South Africa Plans To Build 6 New Nuclear Power Plants By 2030
Facing an energy crunch, South Africa needs six new nuclear power plants and is in the early stages of a long procurement process to add 9,600 megawatts of power by 2030, IndependentOnline reports.
The new nuclear plants will cost between 400 billion rand ($33.54 billion US) and 1 trillion rand ($63 billion US), Energy Minister Tina Joemat-Pettersson told Parliament.
“We expect to present the outcome of this procurement process to cabinet by year end,” Joemat-Pettersson said, according to IOL.
South Africa has signed nuclear power deals with the U.S., China, Russia, South Korea and France, IndependentOnline reports. When it announced a deal in September with Russia to build plants worth $10 billion, it surprised energy watchers.
The country also plans to re-establish its nuclear fuel cycle industry, which would include developing nuclear fuel production sites and uranium enrichment plants, MyBroadband reported.
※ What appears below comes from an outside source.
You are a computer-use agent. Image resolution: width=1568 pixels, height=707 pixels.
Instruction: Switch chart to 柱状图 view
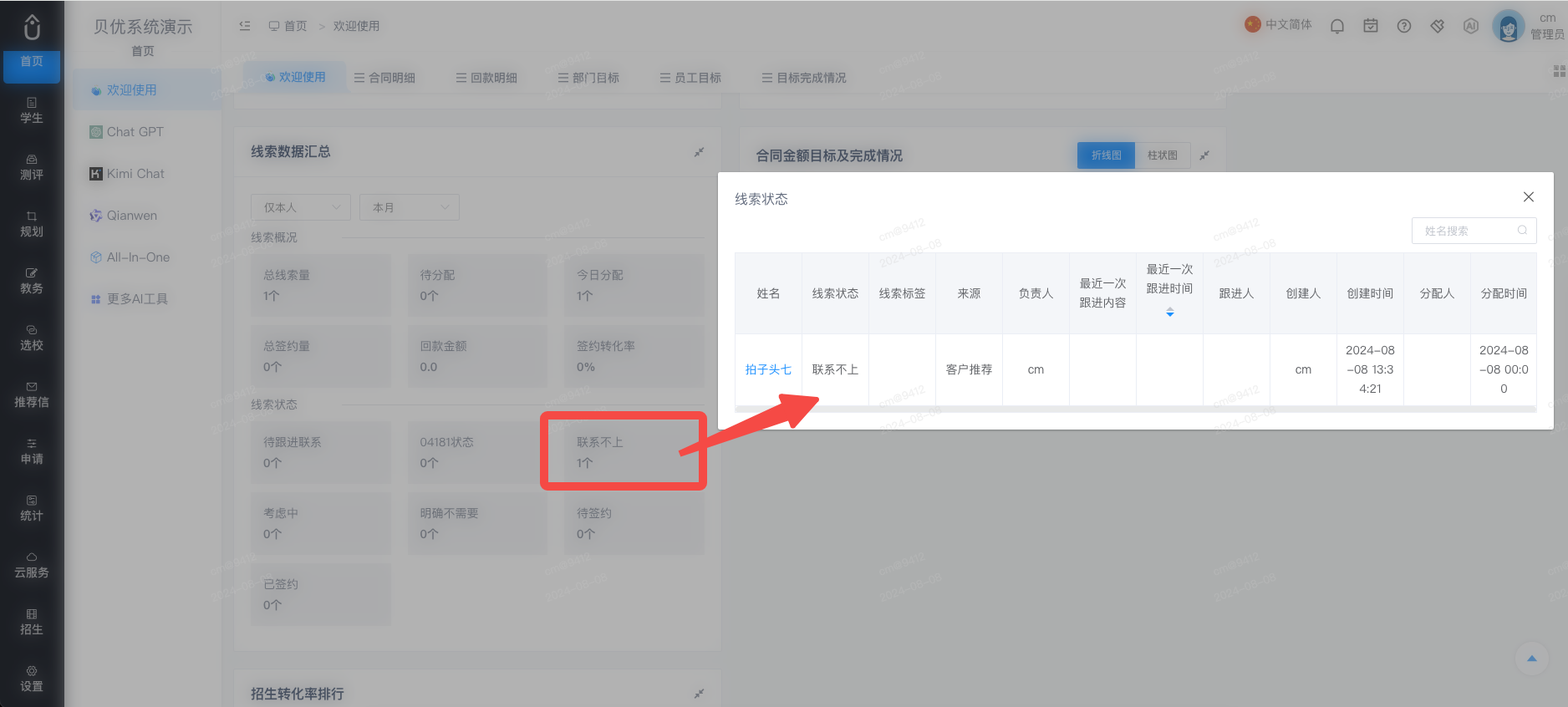tap(1162, 155)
The government approved a nuclear energy policy in 2008 that provides for expansion of the existing program to address socioeconomic needs and bolster the economy, Joemat-Pettersson said.
“Vendor parades have been completed with all nuclear vendor countries that have shown interest to participate in the nuclear new build program,” she said, according to MyBroadband.
Gordon Mackay, South Africa’s shadow deputy minister of energy, questioned the country’s readiness to expand its nuclear capacity. He said the International Atomic Energy Agency found South Africa’s nuclear preparedness deficient in more than 40 percent of its assessment criteria.
Citing reports from the World Association of Nuclear Operators, Mackay said Eskom’s financial problems negatively impacted long-term nuclear safety at South Africa’s existing nuclear power station at Koeberg. He also said the reports found management staff at Koeberg to be less than optimal.
To prepare for the rollout the nuclear power plant construction, South Africa is sending students for training in various countries. Fifty trainees from government nuclear industry entities were sent to China in April, 2015 for the first phase of nuclear training, and another 250 trainees are expected to be sent to China, Joemat-Pettersson said, according to MyBroadband.